## Your objective
Reproduce the entries that follow exactly, dropping each image.

──────── Data to examine ────────

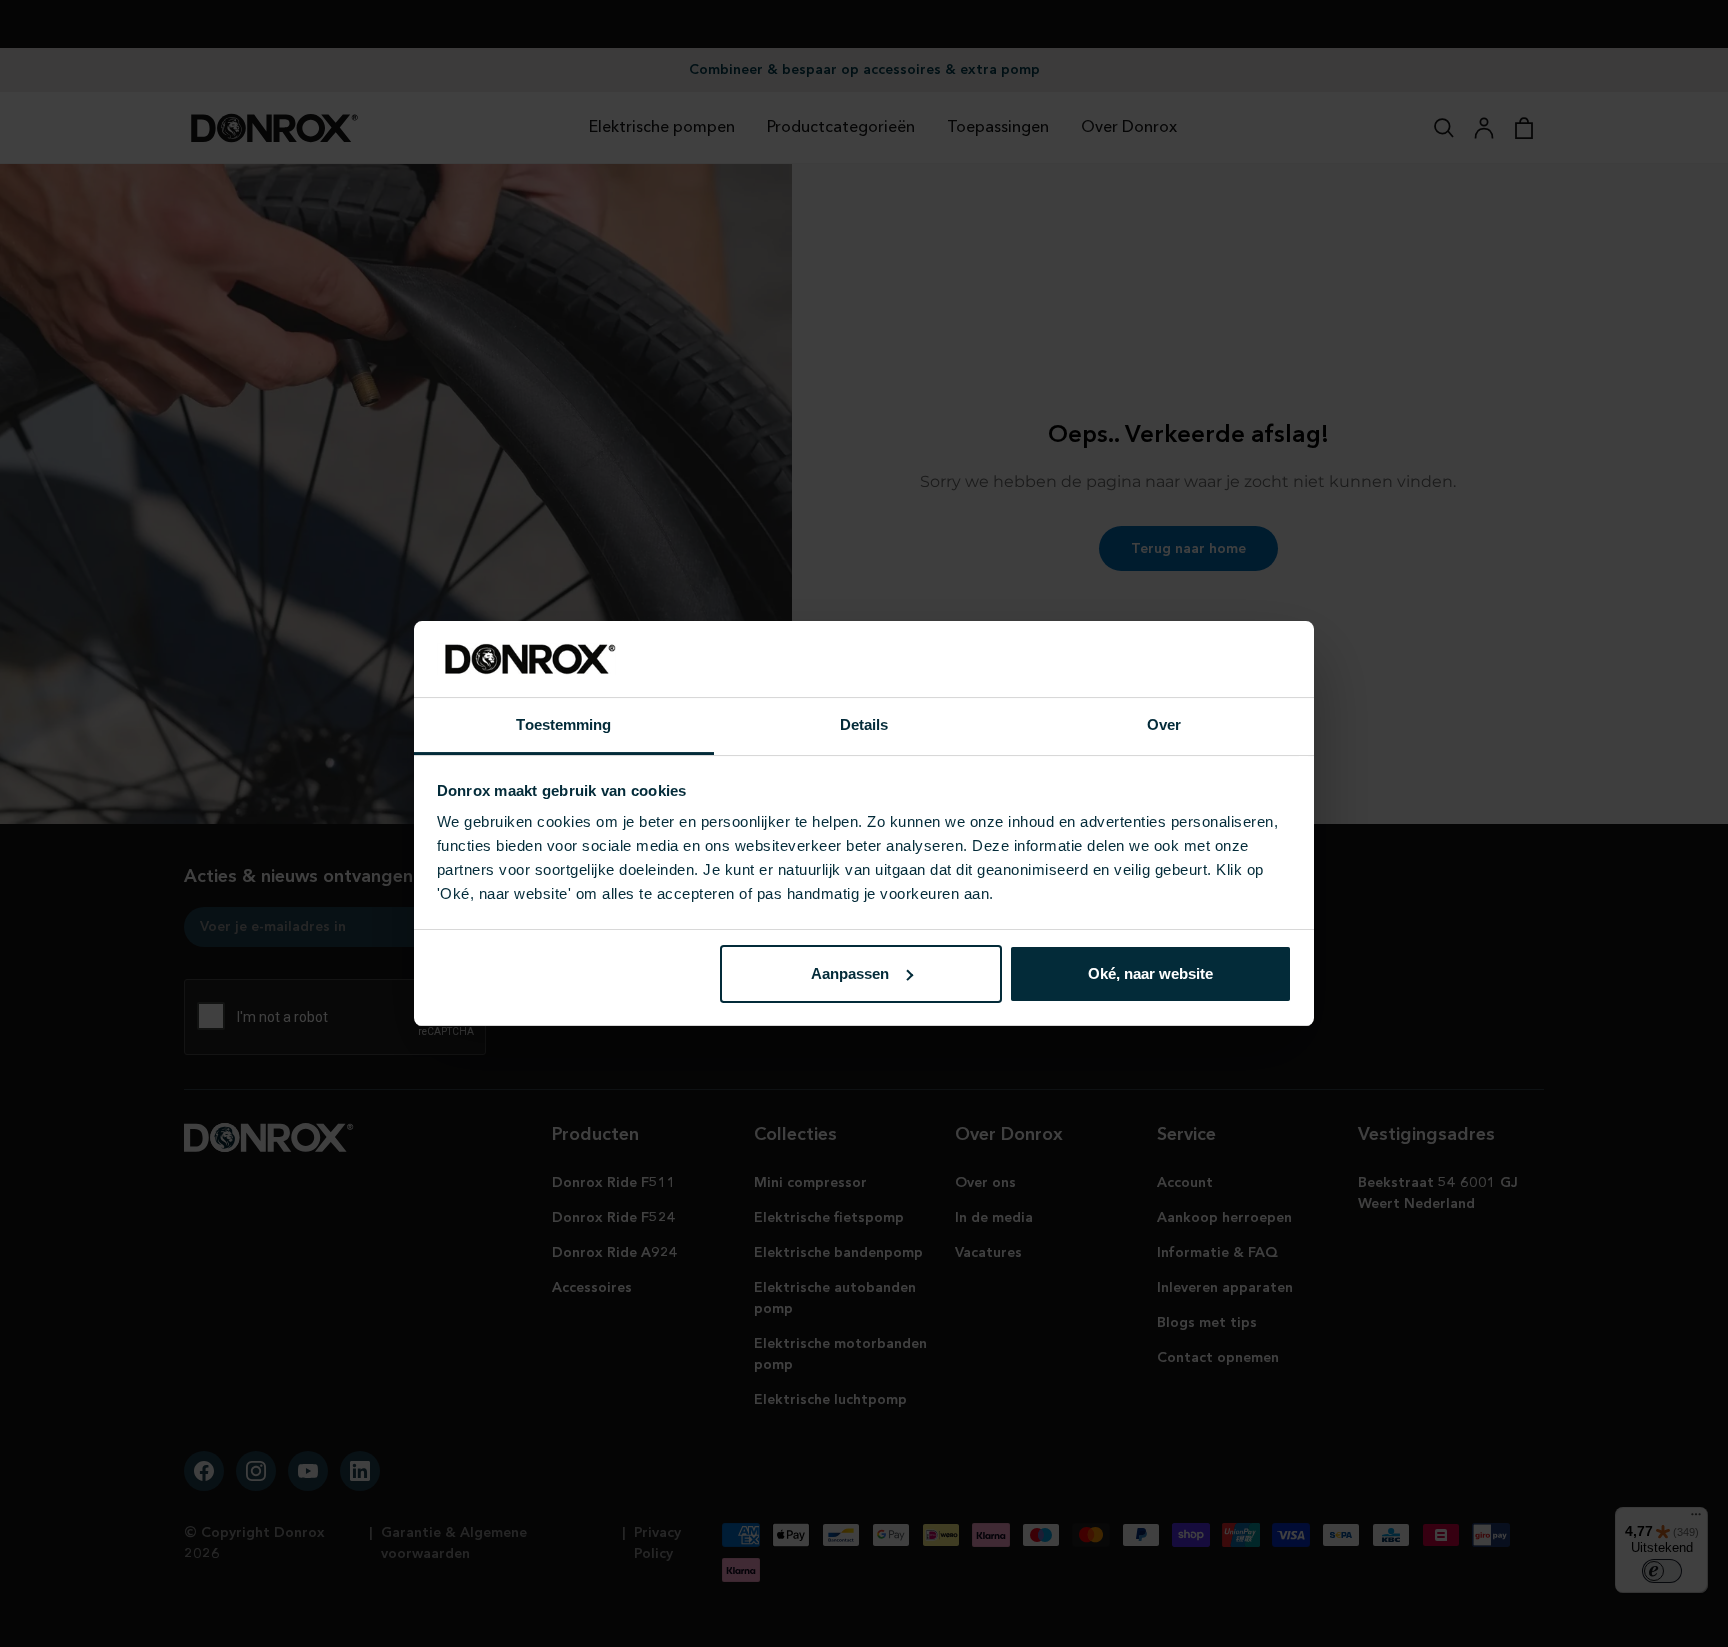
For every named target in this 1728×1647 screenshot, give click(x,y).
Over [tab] (1164, 724)
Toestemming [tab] (563, 724)
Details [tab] (864, 724)
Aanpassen (850, 973)
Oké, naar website (1150, 973)
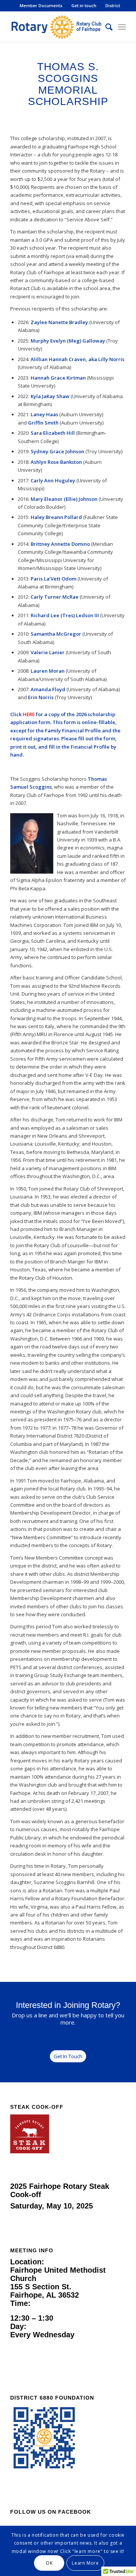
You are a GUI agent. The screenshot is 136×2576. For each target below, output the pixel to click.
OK (49, 2563)
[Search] (105, 27)
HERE (29, 714)
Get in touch (83, 5)
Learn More (85, 2563)
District (112, 5)
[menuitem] (41, 6)
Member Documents (41, 5)
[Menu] (122, 27)
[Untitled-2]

────────

## Solution below
For every named target in this 1728×1647 screenshot, give click(x,y).
Over [tab] (1164, 724)
Toestemming [tab] (563, 724)
Details [tab] (864, 724)
Aanpassen (850, 973)
Oké, naar website (1150, 973)
You are a GUI agent. The screenshot is 136×2576. For each target below, output the pixel to click.
OK (49, 2563)
[Search] (105, 27)
HERE (29, 714)
Get in touch (83, 5)
Learn More (85, 2563)
District (112, 5)
[menuitem] (41, 6)
Member Documents (41, 5)
[Menu] (122, 27)
[Untitled-2]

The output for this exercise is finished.